─── DATA FOR ANALYSIS ───
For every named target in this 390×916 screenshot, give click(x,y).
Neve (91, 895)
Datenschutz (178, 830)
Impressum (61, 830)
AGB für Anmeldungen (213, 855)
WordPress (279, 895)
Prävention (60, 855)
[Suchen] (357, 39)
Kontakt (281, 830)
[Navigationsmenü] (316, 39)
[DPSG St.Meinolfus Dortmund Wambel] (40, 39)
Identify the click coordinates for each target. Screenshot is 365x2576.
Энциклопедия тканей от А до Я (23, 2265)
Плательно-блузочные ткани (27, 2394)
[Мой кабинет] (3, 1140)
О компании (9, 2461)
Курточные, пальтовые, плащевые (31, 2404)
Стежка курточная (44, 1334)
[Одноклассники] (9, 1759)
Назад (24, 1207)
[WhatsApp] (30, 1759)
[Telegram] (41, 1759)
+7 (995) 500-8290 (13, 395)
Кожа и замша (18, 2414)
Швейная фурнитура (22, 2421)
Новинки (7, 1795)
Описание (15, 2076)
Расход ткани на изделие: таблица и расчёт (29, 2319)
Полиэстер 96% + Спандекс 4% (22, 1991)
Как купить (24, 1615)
───
Search the entries for the word "ткани" and copy every line that has it.

▶ _PROBLEM SOLUTION_
Плательно-блузочные ткани (27, 2394)
Расход ткани на изделие: таблица и расчёт (29, 2319)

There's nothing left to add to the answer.